We examined whether herpes simplex virus thymidine kinase(HSV-TK) gene expression driven by the promoter of the vascular endothelial growth factor (VEGF) gene that is activated by hypoxia is effective in killing highly metastatic Lewis lung carcinoma A11 cells under hypoxic conditions. We isolated the promoter region encompassing the hypoxia response element (HRE) of the mouse VEGF gene. To assess the hypoxia responsiveness of the VEGF promoter, A11 cells were transiently transfected with luciferase reporter plasmids. Exposure of the transfectants to hypoxia resulted in a 2–3-fold induction of luciferase activity. Deletion of the HRE site abolished VEGF promoter activity under both normoxic and hypoxic conditions. We constructed a retroviral vector harboring the HSV-TK or green fluorescence protein(GFP) gene under the control of the VEGFpromoter. A11 cells transfected with vector harboring the VEGF promoter fused to the HSV-TK gene[A11(HRE/TK) cells] were more sensitive to ganciclovir than cells transfected with the control vector harboring the VEGFpromoter alone, and the sensitivity of the A11(HRE/TK) cells was increased by exposure to hypoxia followed by reoxygenation. Culturing A11 cells transfected with vector harboring the VEGFpromoter fused to the GFP gene under hypoxic conditions resulted in an increase in the expression of GFP. Monitoring GFP expression and vascularity in the A11 transfectant tumors revealed up-regulation of GFP expression in poorly vascularized regions. Administration of ganciclovir to mice bearing s.c. tumors formed by A11(HRE/TK) cells resulted in regression of the tumors. These results suggest a possible application of the suicide gene driven by the VEGF promoter to cancer gene therapy that efficiently targets hypoxic tumor cells.

Neovascularization is crucial for tumor growth and metastasis. Many angiogenic factors that regulate this process have been identified(1, 2). Among them is VEGF,3which is one of the most effective mitogens specific for endothelial cells and has been implicated in the neovascularization of a variety of tumors (3, 4, 5, 6, 7). Most solid tumors have areas of low oxygen tension (hypoxia). Tumor cells under hypoxic conditions produce VEGF to stimulate angiogenesis (8). Recent studies have provided evidence that the expression of the VEGF gene is regulated by hypoxia at both the transcriptional and posttranscriptional levels(9). The transcriptional complex termed hypoxia-inducible factor-1 binds to the HRE site located in the 5′-flanking region of the VEGF gene and transactivates gene expression(10, 11, 12). The sequences in the 3′-untranslated region of VEGF mRNA contribute to the regulation of RNA stability under hypoxic conditions (12, 13). Hypoxia also triggers the expression of other genes such as erythropoietin and some glycolytic enzymes, and functional HRE is reported in these hypoxia-regulated genes (14, 15).

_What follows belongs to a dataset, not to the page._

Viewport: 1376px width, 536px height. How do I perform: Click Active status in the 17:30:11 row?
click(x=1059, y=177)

In tumor masses, besides chronic hypoxia, acute hypoxia is generated due to the opening and closing of blood vessels (16). Tumor cells in chronic hypoxia may become necrotic and eventually die. However, tumor cells in acute hypoxia can remain viable and are often resistant to chemotherapy and radiation (17). Thus,hypoxia is an obstacle to cancer therapy. Supporting this, hypoxia is reported to be correlated with poor prognosis in cancer patients(18).

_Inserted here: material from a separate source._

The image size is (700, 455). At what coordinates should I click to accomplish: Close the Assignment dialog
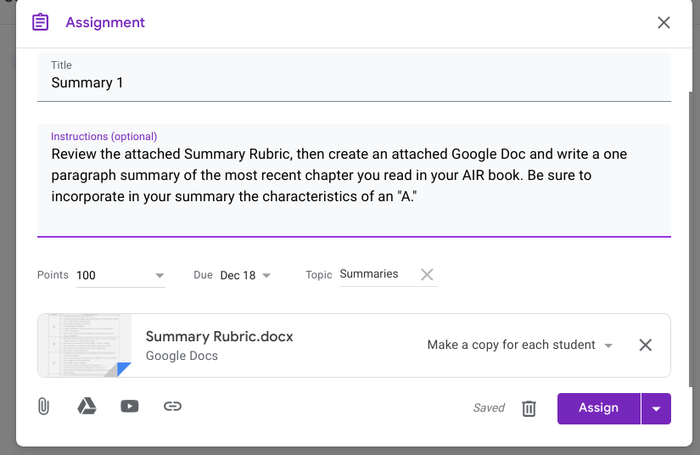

One of the major goals of cancer gene therapy is to increase tumor cell selectivity. To achieve this purpose, several attempts based on cell type-specific receptors aiming at targeted gene delivery and tissue-specific promoters aiming at heterologous gene expression in a specific organ have been made (19, 20, 21, 22, 23). In addition to these approaches, it is possible to take advantage of tumor hypoxia to obtain selective expression of heterologous genes. Dachs et al.(24) recently exploited the feasibility of this approach using the HRE-driven cytosine deaminase gene and found that this system could target hypoxic tumor cells in vitro. Because hypoxia occurs in many solid tumors, this approach would increase tumor cell selectivity and would be applicable to a wide range of tumors.

In the present study, we investigate whether expression of the HSV-TK gene driven by the VEGF promoter encompassing the HRE site followed by GCV administration is effective in killing highly metastatic Lewis lung carcinoma A11 cells under hypoxic conditions.

Cells and Culture Conditions.

Highly metastatic A11 cells derived from Lewis lung carcinoma(25, 26) were cultured in DMEM supplemented with heat-inactivated (56°C, 30 min) fetal bovine serum, 100 units/ml penicillin, and 100 μg/ml streptomycin. The cells were grown in a humidified atmosphere of 5% CO2 in air at 37°C. They were also cultured under hypoxic or anoxic conditions in a BBL Gaspak Pouch anaerobic system (Becton Dickinson, Cockeysville,MD), which reduces oxygen tension to less than 2% within 2 h of incubation.

RNA Extraction and Northern Blot Analysis.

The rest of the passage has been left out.